↓

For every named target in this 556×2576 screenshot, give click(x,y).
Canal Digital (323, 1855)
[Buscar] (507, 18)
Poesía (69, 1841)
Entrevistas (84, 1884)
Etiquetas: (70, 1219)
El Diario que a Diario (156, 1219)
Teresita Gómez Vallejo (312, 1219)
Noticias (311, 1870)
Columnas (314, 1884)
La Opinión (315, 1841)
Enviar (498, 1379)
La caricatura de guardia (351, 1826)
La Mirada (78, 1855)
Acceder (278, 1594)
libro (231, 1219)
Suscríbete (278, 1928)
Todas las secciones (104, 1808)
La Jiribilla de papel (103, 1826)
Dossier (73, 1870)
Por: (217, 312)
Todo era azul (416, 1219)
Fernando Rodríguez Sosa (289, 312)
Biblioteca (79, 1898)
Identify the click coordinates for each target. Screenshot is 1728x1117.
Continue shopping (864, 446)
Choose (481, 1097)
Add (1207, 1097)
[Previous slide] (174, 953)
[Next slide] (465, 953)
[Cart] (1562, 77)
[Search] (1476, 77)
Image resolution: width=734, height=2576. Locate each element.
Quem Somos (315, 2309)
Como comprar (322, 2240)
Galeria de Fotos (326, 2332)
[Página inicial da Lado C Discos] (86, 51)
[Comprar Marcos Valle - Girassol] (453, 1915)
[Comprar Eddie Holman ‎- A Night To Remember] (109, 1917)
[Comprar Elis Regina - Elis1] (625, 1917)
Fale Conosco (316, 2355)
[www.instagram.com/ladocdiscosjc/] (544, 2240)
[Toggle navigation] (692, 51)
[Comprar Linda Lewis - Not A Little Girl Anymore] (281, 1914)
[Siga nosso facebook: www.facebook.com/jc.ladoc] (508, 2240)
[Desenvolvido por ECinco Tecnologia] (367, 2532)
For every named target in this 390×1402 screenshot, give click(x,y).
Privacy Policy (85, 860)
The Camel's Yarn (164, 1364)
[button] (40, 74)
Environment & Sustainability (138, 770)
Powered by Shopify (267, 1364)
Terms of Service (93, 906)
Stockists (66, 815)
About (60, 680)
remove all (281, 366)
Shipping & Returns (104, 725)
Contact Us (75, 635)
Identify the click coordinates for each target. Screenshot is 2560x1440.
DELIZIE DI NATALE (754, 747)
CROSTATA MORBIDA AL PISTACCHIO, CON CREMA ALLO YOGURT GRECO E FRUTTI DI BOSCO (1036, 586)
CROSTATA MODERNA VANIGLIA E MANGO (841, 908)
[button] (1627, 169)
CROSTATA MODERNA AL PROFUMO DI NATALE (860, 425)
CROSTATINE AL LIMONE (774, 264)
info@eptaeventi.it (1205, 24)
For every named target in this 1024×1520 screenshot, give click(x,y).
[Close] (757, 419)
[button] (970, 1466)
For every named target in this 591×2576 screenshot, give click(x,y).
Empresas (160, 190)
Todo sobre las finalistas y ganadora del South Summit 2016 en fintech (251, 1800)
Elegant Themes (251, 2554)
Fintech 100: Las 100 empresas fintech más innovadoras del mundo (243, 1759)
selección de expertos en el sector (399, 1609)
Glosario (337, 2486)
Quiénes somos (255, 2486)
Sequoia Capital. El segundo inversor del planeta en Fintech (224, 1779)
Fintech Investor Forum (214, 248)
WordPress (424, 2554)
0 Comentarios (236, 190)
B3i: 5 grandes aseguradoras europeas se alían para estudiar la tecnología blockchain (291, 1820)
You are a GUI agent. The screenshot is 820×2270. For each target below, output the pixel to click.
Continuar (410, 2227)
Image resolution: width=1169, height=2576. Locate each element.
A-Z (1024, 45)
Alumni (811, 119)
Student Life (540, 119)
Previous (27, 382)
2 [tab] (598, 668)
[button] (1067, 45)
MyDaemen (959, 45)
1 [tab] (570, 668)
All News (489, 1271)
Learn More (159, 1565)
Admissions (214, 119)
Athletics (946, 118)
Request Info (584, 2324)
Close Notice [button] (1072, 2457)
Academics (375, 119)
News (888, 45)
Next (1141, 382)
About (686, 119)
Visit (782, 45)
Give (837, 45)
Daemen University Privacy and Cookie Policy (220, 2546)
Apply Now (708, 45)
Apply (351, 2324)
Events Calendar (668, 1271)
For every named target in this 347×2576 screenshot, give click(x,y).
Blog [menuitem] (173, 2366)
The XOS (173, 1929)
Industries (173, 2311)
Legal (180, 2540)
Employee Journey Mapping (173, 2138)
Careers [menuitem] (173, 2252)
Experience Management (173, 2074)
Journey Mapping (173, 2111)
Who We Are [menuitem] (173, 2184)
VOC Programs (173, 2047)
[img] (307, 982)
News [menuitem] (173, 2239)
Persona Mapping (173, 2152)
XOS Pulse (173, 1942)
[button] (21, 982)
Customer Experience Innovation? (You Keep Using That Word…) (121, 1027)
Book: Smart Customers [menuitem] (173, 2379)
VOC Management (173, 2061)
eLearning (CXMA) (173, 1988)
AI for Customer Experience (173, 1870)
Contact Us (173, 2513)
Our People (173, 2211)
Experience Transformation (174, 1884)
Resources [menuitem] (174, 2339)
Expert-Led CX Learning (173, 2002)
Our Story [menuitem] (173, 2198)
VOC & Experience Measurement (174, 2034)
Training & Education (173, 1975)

↑

• REQUIREMENT:
Copy only this part of the entries above: the line with "La Jiribilla de papel (103, 1826)", the line with "Contact Us (75, 635)", and the lines between, all exactly as written.

• RESULT FOR THIS TASK:
La Jiribilla de papel (103, 1826)
Dossier (73, 1870)
Por: (217, 312)
Todo era azul (416, 1219)
Fernando Rodríguez Sosa (289, 312)
Biblioteca (79, 1898)
Identify the click coordinates for each target. Screenshot is 1728x1117.
Continue shopping (864, 446)
Choose (481, 1097)
Add (1207, 1097)
[Previous slide] (174, 953)
[Next slide] (465, 953)
[Cart] (1562, 77)
[Search] (1476, 77)
Image resolution: width=734, height=2576. Locate each element.
Quem Somos (315, 2309)
Como comprar (322, 2240)
Galeria de Fotos (326, 2332)
[Página inicial da Lado C Discos] (86, 51)
[Comprar Marcos Valle - Girassol] (453, 1915)
[Comprar Eddie Holman ‎- A Night To Remember] (109, 1917)
[Comprar Elis Regina - Elis1] (625, 1917)
Fale Conosco (316, 2355)
[www.instagram.com/ladocdiscosjc/] (544, 2240)
[Toggle navigation] (692, 51)
[Comprar Linda Lewis - Not A Little Girl Anymore] (281, 1914)
[Siga nosso facebook: www.facebook.com/jc.ladoc] (508, 2240)
[Desenvolvido por ECinco Tecnologia] (367, 2532)
For every named target in this 390×1402 screenshot, give click(x,y).
Privacy Policy (85, 860)
The Camel's Yarn (164, 1364)
[button] (40, 74)
Environment & Sustainability (138, 770)
Powered by Shopify (267, 1364)
Terms of Service (93, 906)
Stockists (66, 815)
About (60, 680)
remove all (281, 366)
Shipping & Returns (104, 725)
Contact Us (75, 635)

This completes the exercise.